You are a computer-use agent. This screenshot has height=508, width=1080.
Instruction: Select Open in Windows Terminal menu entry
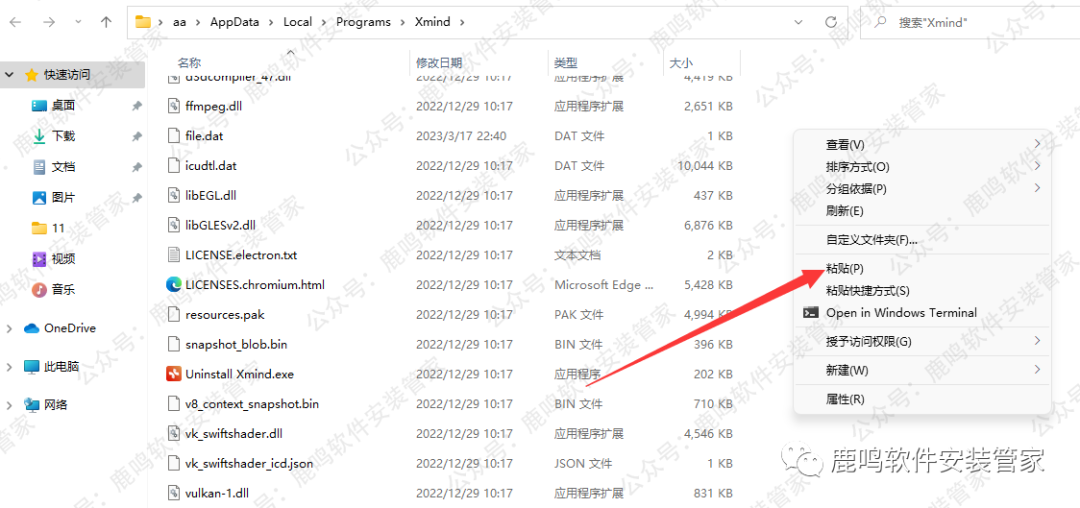(x=901, y=313)
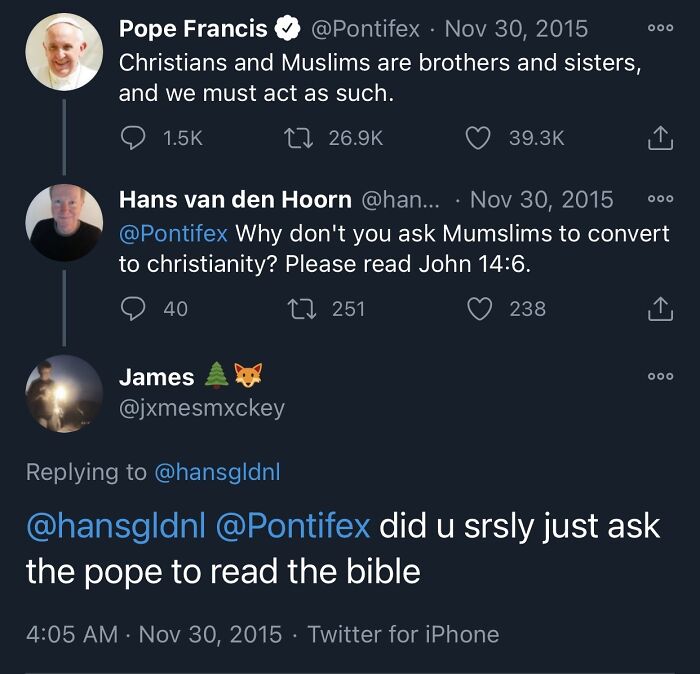Screen dimensions: 700x674
Task: Click the blue @Pontifex mention in Hans's reply
Action: click(173, 234)
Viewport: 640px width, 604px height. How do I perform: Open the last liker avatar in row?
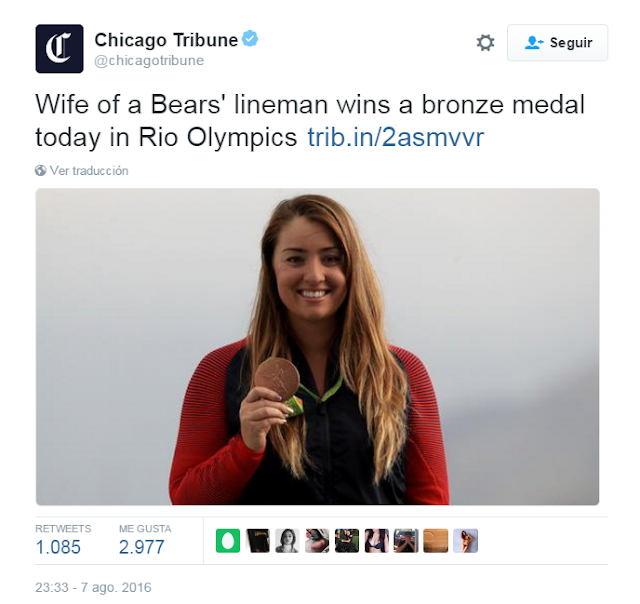tap(465, 541)
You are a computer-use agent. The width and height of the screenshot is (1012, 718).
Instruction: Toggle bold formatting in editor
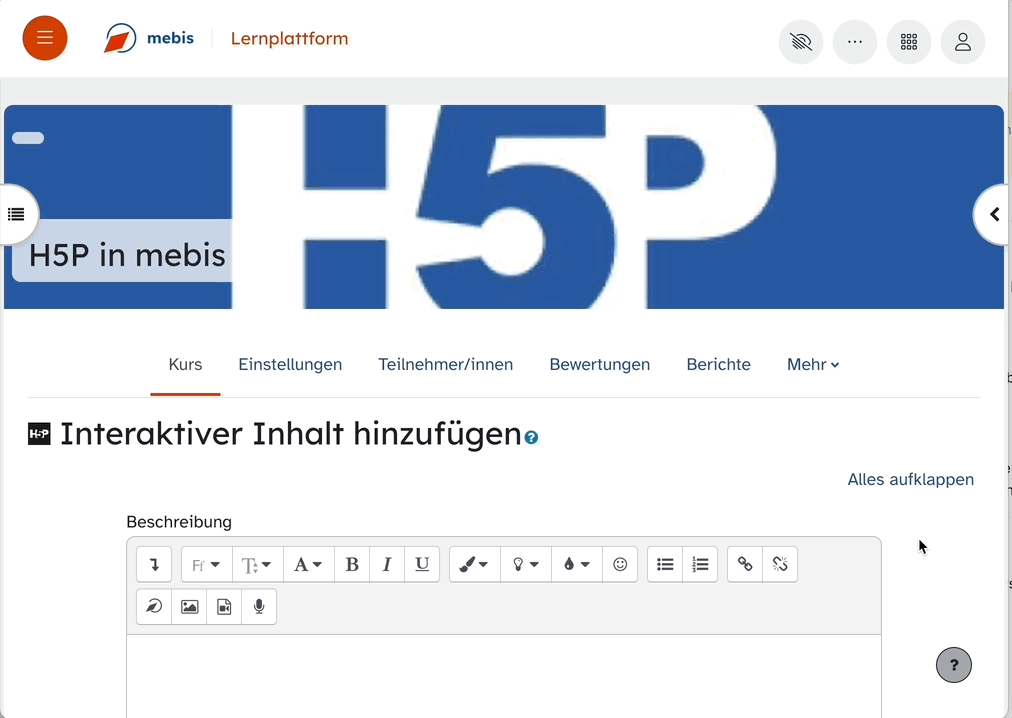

##############################

* [WORK INSTRUCTION] Beginning with the line that contains "You are a computer-use agent. The", repeat every remaining line of the data exactly, the last line included, and omit pictures.

* [ANSWER]
You are a computer-use agent. The width and height of the screenshot is (1012, 718).
Instruction: Toggle bold formatting in editor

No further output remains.